**Exercise aim**
An exact copy of the lines from the one containing "How do I perform: Open the node" through the final line of the records is the only acceptable answer.

**Data excerpts**
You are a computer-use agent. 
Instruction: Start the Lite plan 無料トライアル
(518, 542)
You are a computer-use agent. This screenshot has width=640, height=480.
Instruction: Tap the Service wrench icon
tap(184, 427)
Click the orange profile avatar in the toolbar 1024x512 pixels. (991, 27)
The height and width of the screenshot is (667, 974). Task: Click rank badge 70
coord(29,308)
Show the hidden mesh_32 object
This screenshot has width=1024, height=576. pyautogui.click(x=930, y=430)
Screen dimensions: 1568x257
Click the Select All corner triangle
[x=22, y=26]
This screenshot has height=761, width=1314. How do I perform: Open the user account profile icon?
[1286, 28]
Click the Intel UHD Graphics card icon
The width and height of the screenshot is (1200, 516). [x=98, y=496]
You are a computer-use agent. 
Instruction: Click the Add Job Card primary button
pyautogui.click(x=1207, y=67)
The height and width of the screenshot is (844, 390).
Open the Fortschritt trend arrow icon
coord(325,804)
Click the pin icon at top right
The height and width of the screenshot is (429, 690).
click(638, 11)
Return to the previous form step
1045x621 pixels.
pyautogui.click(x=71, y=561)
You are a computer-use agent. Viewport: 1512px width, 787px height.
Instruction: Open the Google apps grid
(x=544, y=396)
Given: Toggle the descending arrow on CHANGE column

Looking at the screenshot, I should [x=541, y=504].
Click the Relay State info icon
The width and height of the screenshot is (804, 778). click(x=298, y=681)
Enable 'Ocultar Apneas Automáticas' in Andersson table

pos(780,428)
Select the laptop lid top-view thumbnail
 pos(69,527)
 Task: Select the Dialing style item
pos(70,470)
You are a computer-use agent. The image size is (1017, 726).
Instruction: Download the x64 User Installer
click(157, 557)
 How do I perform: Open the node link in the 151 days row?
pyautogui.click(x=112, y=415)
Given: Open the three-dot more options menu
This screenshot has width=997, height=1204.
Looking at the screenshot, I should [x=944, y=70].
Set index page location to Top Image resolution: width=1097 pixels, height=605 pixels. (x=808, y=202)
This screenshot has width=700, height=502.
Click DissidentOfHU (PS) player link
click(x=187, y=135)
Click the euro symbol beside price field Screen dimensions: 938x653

**Response area**
 How do I perform: Open the node link in the 151 days row?
pyautogui.click(x=112, y=415)
Given: Open the three-dot more options menu
This screenshot has width=997, height=1204.
Looking at the screenshot, I should [x=944, y=70].
Set index page location to Top Image resolution: width=1097 pixels, height=605 pixels. (x=808, y=202)
This screenshot has width=700, height=502.
Click DissidentOfHU (PS) player link
click(x=187, y=135)
Click the euro symbol beside price field Screen dimensions: 938x653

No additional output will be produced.